DATA FOR PROCESSING below:

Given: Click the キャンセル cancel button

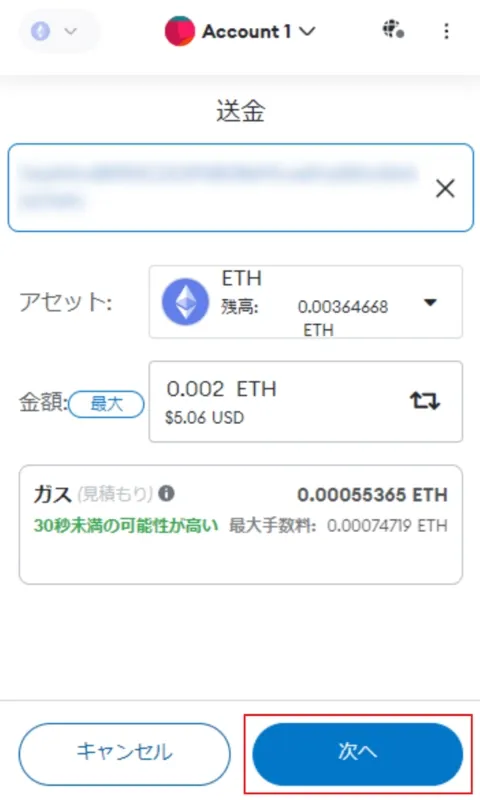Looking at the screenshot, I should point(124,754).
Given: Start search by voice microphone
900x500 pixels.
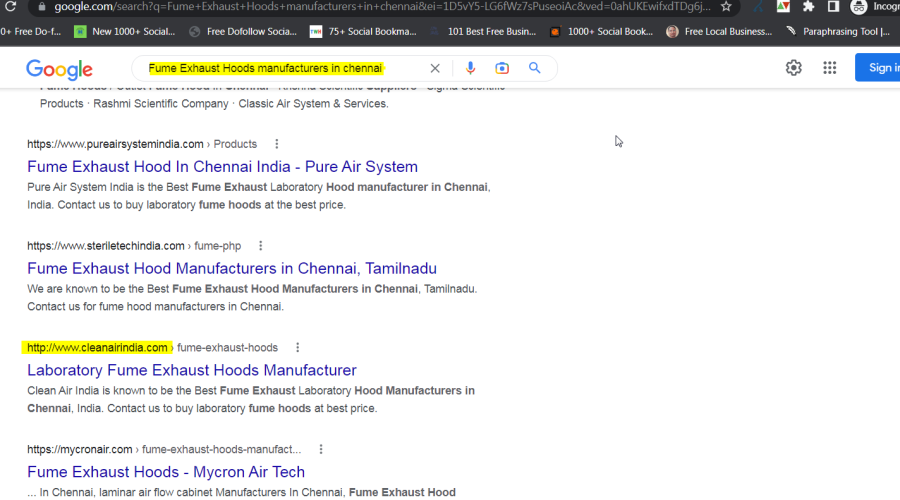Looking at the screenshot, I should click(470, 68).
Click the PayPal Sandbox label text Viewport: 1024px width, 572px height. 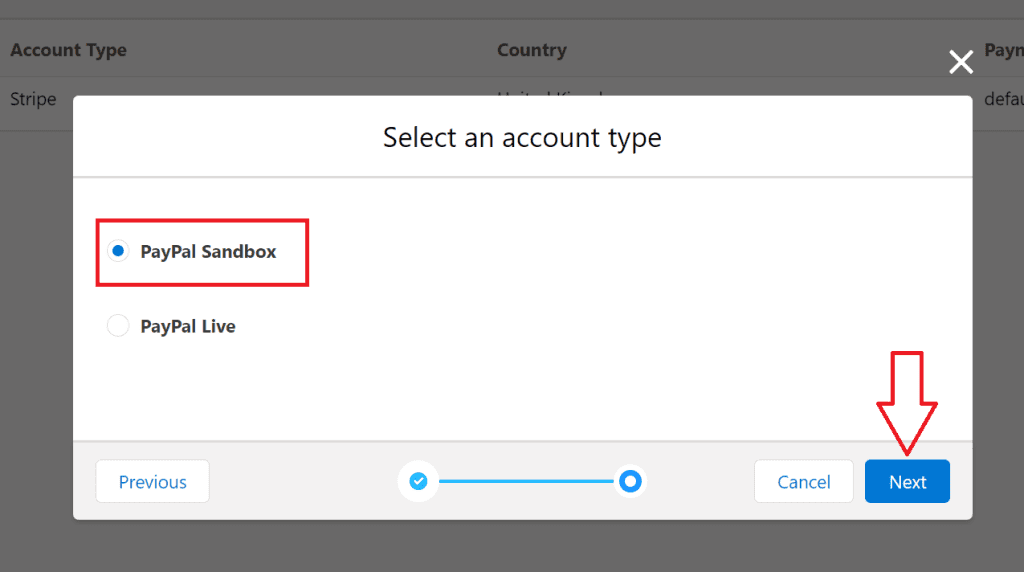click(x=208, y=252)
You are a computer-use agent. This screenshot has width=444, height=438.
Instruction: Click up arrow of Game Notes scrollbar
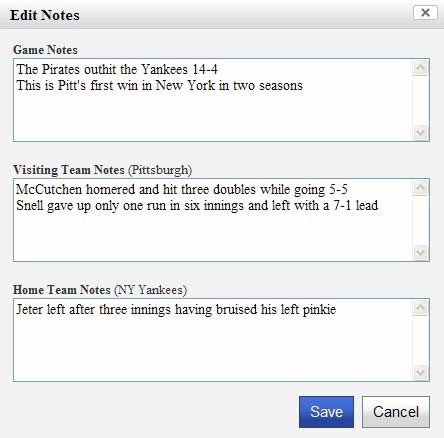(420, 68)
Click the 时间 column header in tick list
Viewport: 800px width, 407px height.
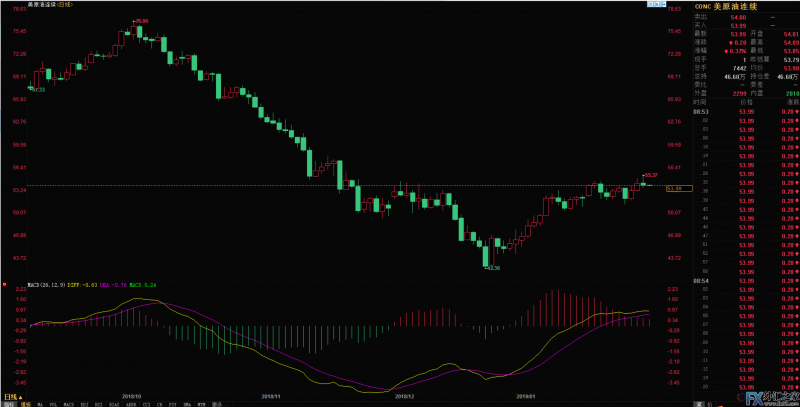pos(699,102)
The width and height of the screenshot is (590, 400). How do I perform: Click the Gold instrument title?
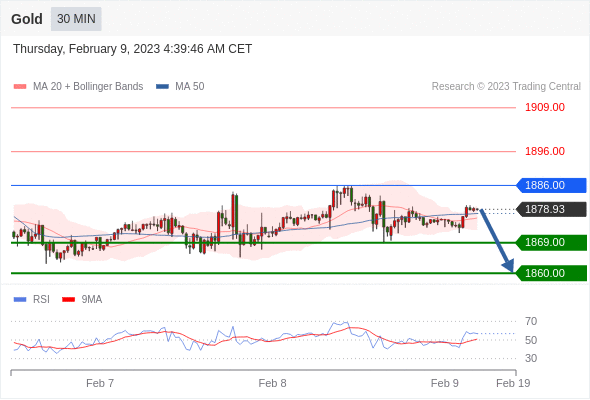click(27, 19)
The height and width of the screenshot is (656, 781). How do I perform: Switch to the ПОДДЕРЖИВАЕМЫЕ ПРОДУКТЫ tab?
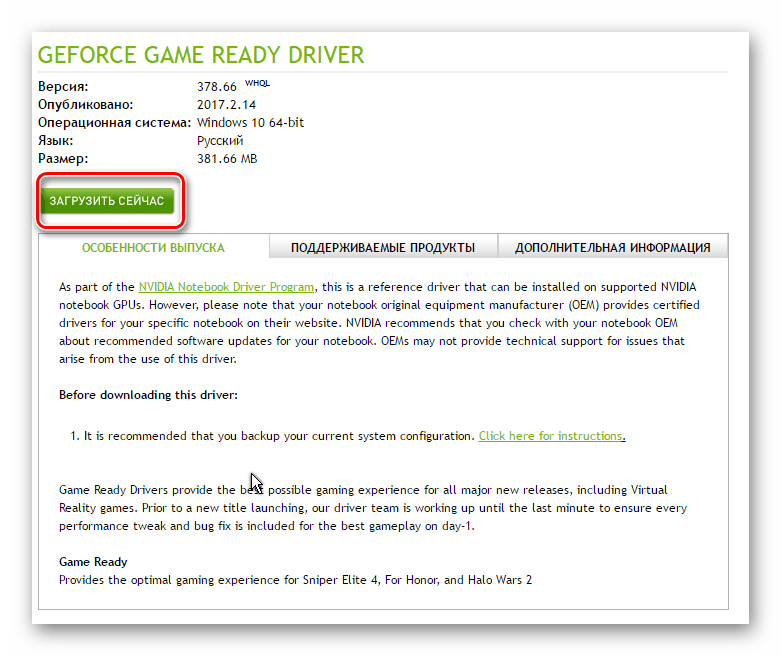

End of DATA FOR PROCESSING.

WHAT YOU WILL DO: Once you find the line containing "The width and", transcribe it and each line after it to the end of the records exactly, and leave out the pictures.

ANSWER SECTION:
The width and height of the screenshot is (590, 400). How do I perform: Click the Gold instrument title?
click(27, 19)
The height and width of the screenshot is (656, 781). How do I perform: Switch to the ПОДДЕРЖИВАЕМЫЕ ПРОДУКТЫ tab?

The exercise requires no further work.